1- récepteurs 2- lame osseuse 3- filets du nerf olfactif 4- glomérules 5- cellules mitrales 6- fibres nerveuses centrifuges 7- cortex olfactif
Le langage olfactif De nombreux animaux communiquent au moyen de substances chimiques très puissantes, les phéromones, généralement sécrétées par des glandes spécifiques ou libérées dans l’urine et les excréments. Tout comme un nom ou un numéro sur une clôture identifie la propriété d’un humain, de même les phéromones jalonnent et délimitent le territoire de certains animaux, les chiens et les chats notamment. Bien qu’invisible, ce marquage extrêmement efficace permet aux animaux de la même espèce de maintenir entre eux une distance optimale. Mais les phéromones ne servent pas qu’à marquer le territoire. Elles sont une sorte de “ tableau d’affichage ” chimique que les autres animaux “ consultent ” avec grand intérêt.

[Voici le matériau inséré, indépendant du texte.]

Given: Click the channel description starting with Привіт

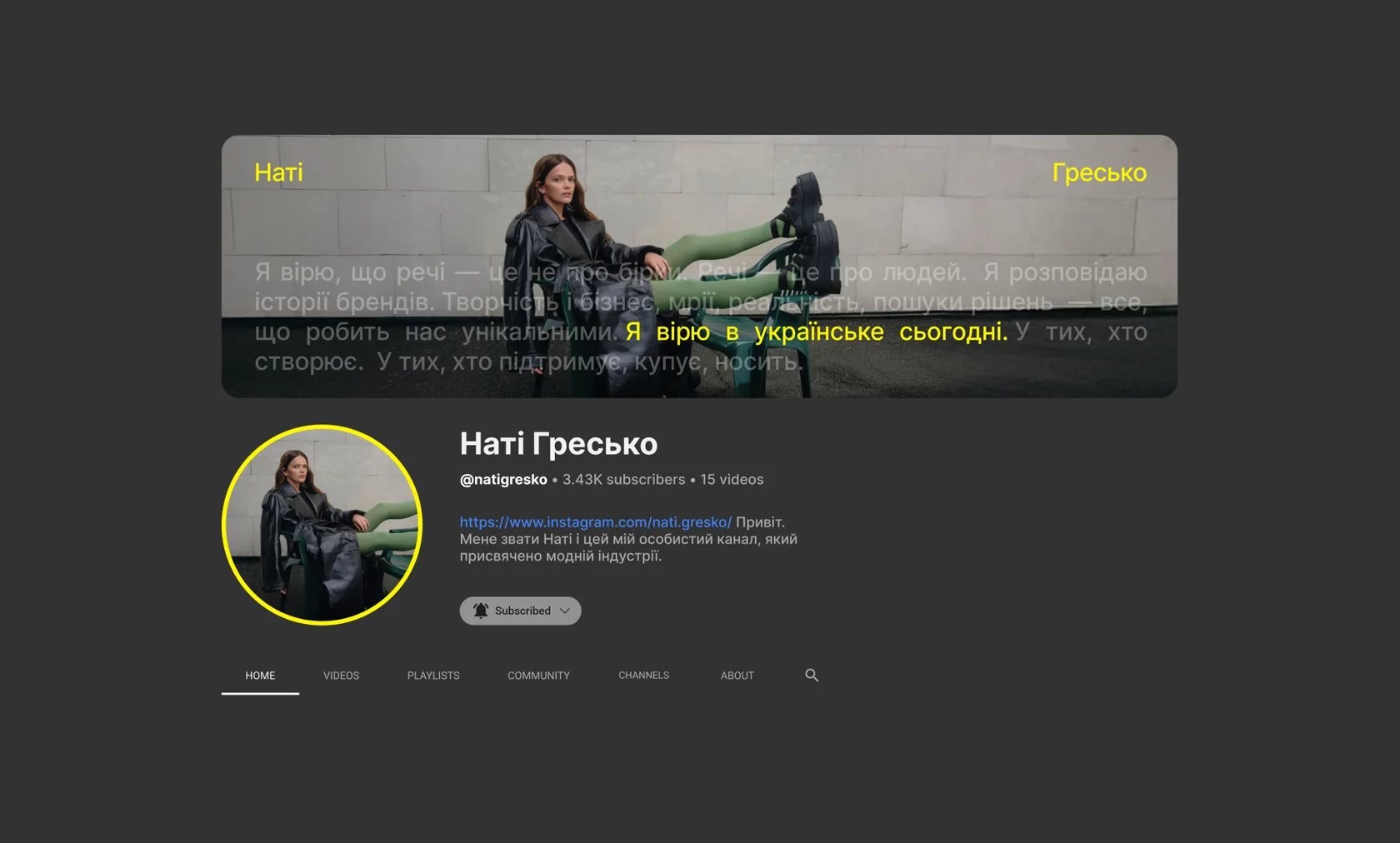Looking at the screenshot, I should coord(628,539).
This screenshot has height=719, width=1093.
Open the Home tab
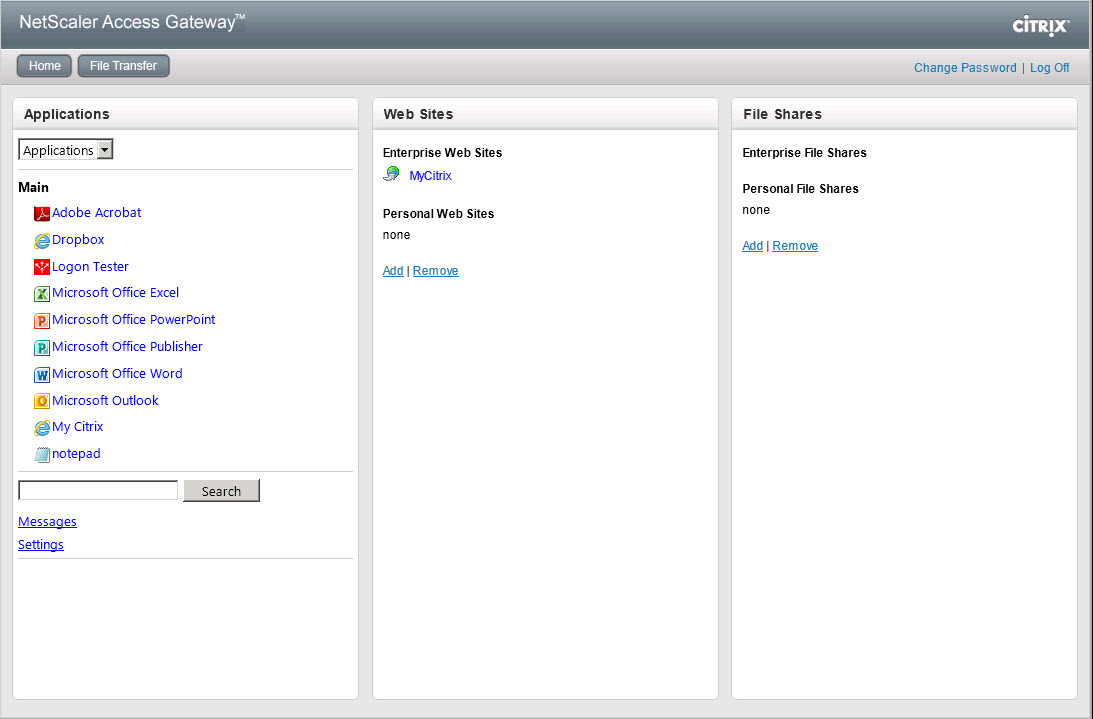(44, 66)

Les traces olfactives, explique le livre La communication chez les animaux, apportent “ sans doute une série d’informations sur le propriétaire, son âge, son sexe, sa vigueur, la phase de cycle de reproduction où il se trouve [...]. C’est en quelque sorte une carte d’identité personnelle ”. On comprend donc aisément que certains animaux attachent une grande importance à leurs marques odorantes. Les gardiens de zoo le savent bien. Après avoir lavé une cage ou un enclos, ils ont observé que beaucoup d’animaux s’empressent de marquer de nouveau leur territoire. En effet, “ l’absence de leur propre odeur a des effets stressants sur les animaux ; il arrive qu’ils ne se comportent plus normalement et deviennent stériles ”, fait remarquer l’ouvrage précédemment cité. Les phéromones jouent aussi un grand rôle dans le monde des insectes. Les phéromones d’alarme, par exemple, déclenchent un départ en masse ou une attaque. Les phéromones d’agrégation attirent les insectes vers une source de nourriture ou un lieu de nidification. Citons également les phéromones sexuelles, auxquelles certaines bêtes sont extrêmement sensibles. Témoin le bombyx du mûrier, dont les deux minuscules antennes en forme de feuilles de fougère peuvent détecter ne serait-ce qu’une seule molécule de phéromone sexuelle femelle ! Il en faut 200 environ pour qu’il se mette en quête de l’émettrice.
Remarquable, n’est-ce pas? Et encore, nous n’avons qu’effleuré le sujet! Des livres entiers ont été écrits sur ce système sensoriel d’une fabuleuse complexité.